The solution was to add a map constraint to ensure starting berries weren’t placed on hills. But the more constraints that were added, the less random the maps became. We particularly struggled with the tension between fairness and randomness during the development of Age of Empires 3. The maps became more visually sophisticated and interesting-looking with the improved graphics engine, but often felt “samey” – simply because there were so many constraints on the scripts that generated them.
In the end, spending time on good map generation was worth it. Random maps were a key design pillar of the Age series, and everyone at Ensemble understood the necessity of making the investment in getting the system right.
However, some developers see procedural generation as a cheap way to get more content quickly while failing to recognize the work necessary to build the robust systems their game’s design needs. Without understanding the costs, it’s easy to commit to a procedural path, assuming it will solve all problems.
Not Everything is a Nail
Then there’s the other factor that’s changed my thinking: not every game benefits from procedural elements.
If I’m forced to pick my two favorite games from the last few years, the first would be Disco Elysium. There are no procedural elements at all in that game. It’s a hand-crafted narrative with an extremely focused design and relatively simple mechanics, but also a lengthy, robust experience that supports at least a couple of replays.
The second is today’s industry juggernaut of the moment, Baldur’s Gate 3. I’ve now finished the game and I’m on a second run. Baldur’s Gate 3 absolutely hits the sweet spot for me – the perfect combination of story, setting, and mechanics – and it’s no secret that I’m a big fan. While there are certainly random elements in the game – loot, dice rolls, and so forth – all of the 80+ hours of content is hand-crafted.

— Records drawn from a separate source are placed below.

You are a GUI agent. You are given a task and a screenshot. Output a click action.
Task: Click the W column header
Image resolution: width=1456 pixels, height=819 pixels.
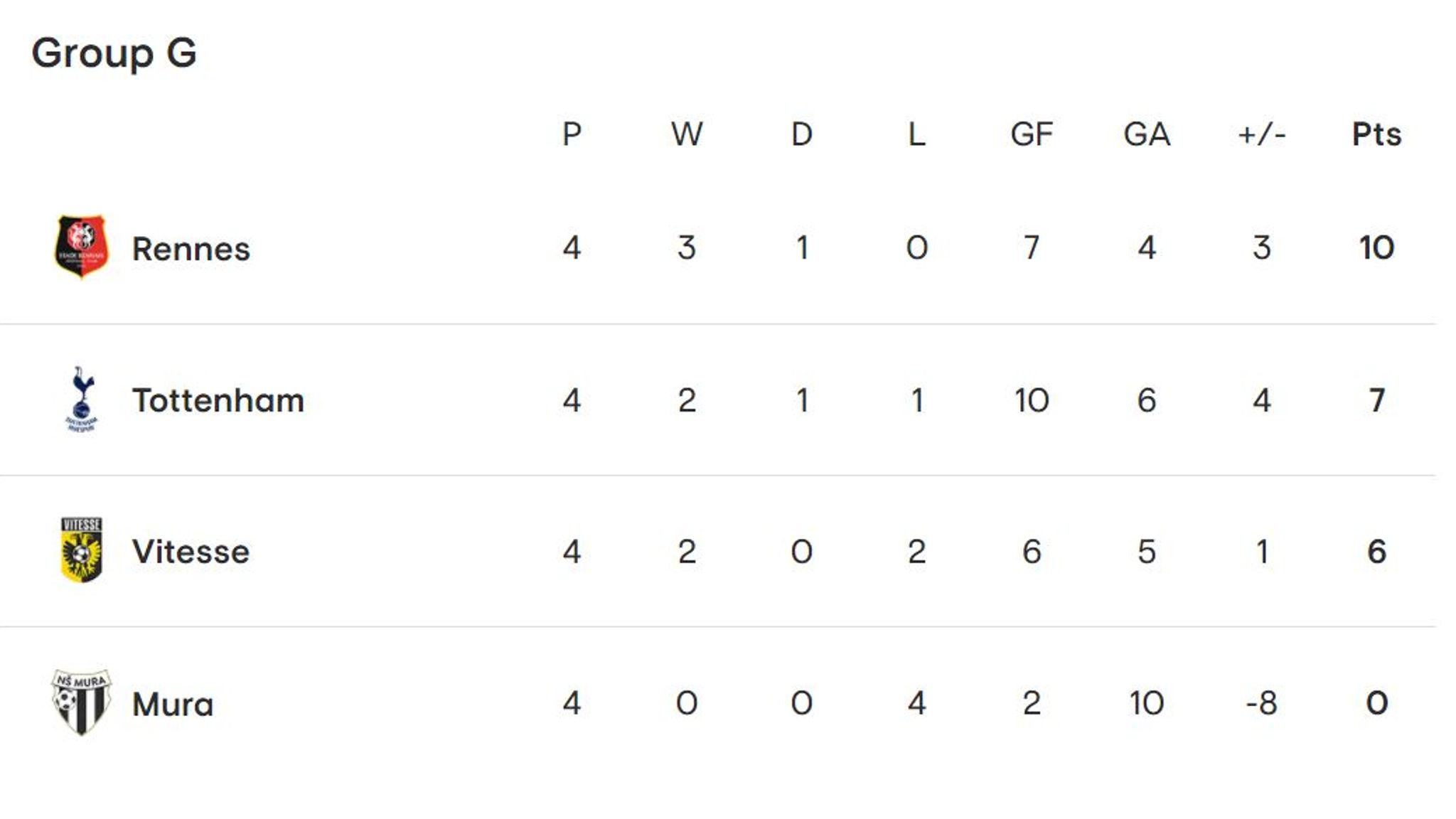[687, 134]
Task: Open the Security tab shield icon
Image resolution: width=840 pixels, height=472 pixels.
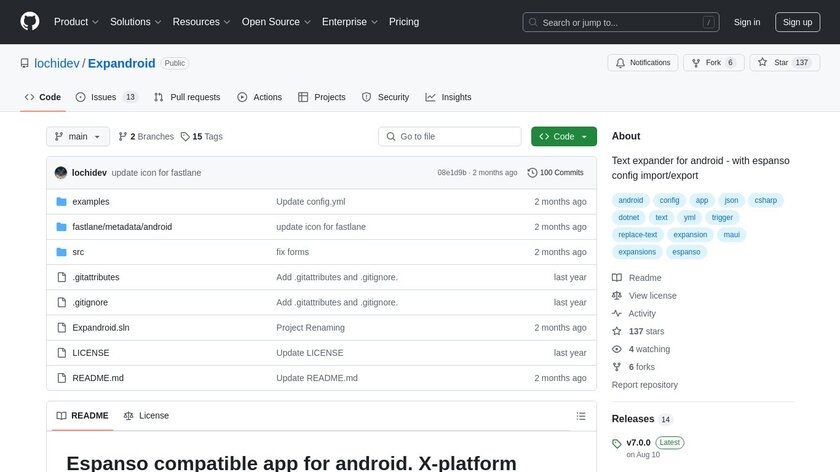Action: pyautogui.click(x=367, y=97)
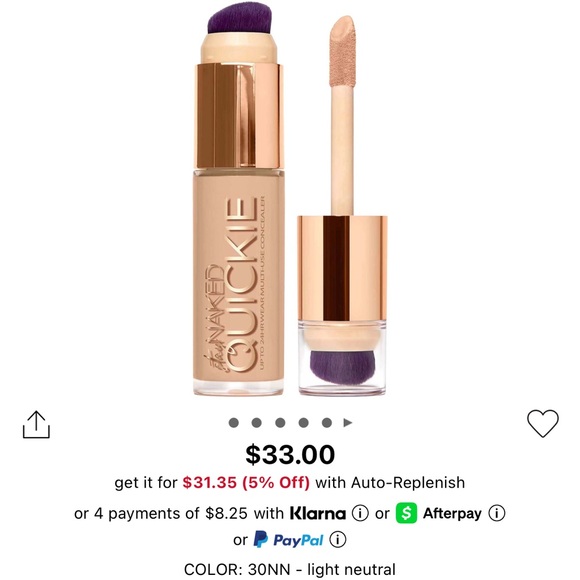This screenshot has height=580, width=580.
Task: Select the second carousel dot
Action: 256,422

I recognize that Larian is operating in a space that few developers can afford to directly compete in. They threw a legion of content creators, artists, and level designers at the project for a long and expensive development cycle, and then further honed the first act’s worth of content during an extended early access period.
Larian could have included random “roguelike” dungeon elements to pad the experience further, but I doubt they even considered it. In fact, unlike other games in the genre such as Pathfinder: Wrath of the Righteous, there aren’t any random encounters in Baldur’s Gate 3. Every combat scenario is a hand-crafted and unique experience.
Procedural game design can be powerful. The many complex vectors and procedural systems in games like Shadows of Doubt and Dwarf Fortress are what make them great. I’m also excited by hybrid designs like 7 Days to Die, which combines random world map generation elements with an enormous and expanding library of hand-crafted points of interest.
But particularly as AI technology continues to improve, there’s a growing tendency for developers to see procedural generation as a shortcut for generating a large quantity of content quickly.
The high quality of both Disco Elysium and Baldur’s Gate 3 shows there’s still a lot of value in hand-crafted content. Similarly, my experience working with random maps on the Age series proved that a good procedural system requires a bigger investment than you’d initially expect to get it right.
So beware of reaching for the procedural hammer on every project. Not every design is a nail.